Tony Palmer’s lecture produced an unforgettable impression upon the students and the teachers of Lesya Ukrainka Eastern European National University. Bob Dylan, an outstanding poet in the second half of the 20th century, who has spoken so clearly, eloquently and angrily about the oppressed, the lonely, the dispossessed, the victimised, and against the murderers and villains and dictators who terrorise our world, is a perfect example of a Nobel Prize Winner, who has done much more than just literature. He has won millions of human hearts, and he made people think, and he made them sing their songs.
It is our big pleasure and delight to welcome Tony Palmer at the University campus again this year. The Honorary Professor will deliver a lecture on the functions of literature in human life. The title of the lecture is “In the beginning was the Word….It’s use and abuse today”. This is going to be an outstanding public event. In order to get all the shades of meaning and to fully enjoy the lecture, Prof.
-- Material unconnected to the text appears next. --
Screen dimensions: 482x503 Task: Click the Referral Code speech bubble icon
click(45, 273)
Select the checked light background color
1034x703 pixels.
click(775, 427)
Palmer recommends reading the following literary pieces in advance:
- Anthem for Doomed Youth by Wilfred Owen;
- Youth by Joseph Conrad;
- Last Witnesses by Svetlana Alexievitch.
We invite our students, professors, all who are interested in modern literature, all book lovers, all who care, all who are not indifferent to war, human pain and injustice. Let me bring a short quote from the lecture which may be a very good ‘teaser’ for the upcoming event:
…It was a great Black American writer Toni Morrison who died last August, who really spelled out the connection in her acceptance speech for the 1993 Nobel Prize for Literature. I want you to treasure these words, put them on your wall, recite them in your sleep, tell them to all those obscene politicians from Trump to Putin who continuously debase our language and threaten our freedom with meaningless rhetoric. She emphasised over and over again the importance of language, not its misuse, but its glory and above all its moral imperative, something which Svetlana Alexievich and Joseph Conrad and Wilfred Owen knew all too well.
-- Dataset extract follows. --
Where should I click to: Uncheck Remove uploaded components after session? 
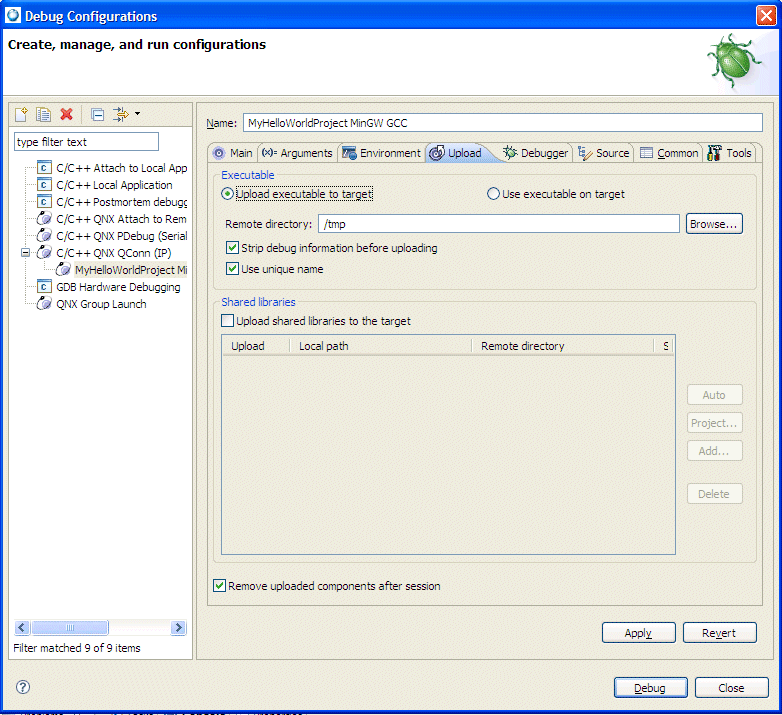220,586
“Language”, Toni Morrison said, “is used to keep citizens armed and arming; slaughtered and slaughtering. Diplomatic language is used to countenance rape, torture and assassination.
We die. That may be the meaning of life. But we do language, and that may be the measure of our lives.
I strongly recommend visiting this lecture. It will be an unforgettable event that may re-shape our style of thinking, and bring new meaning to our lives!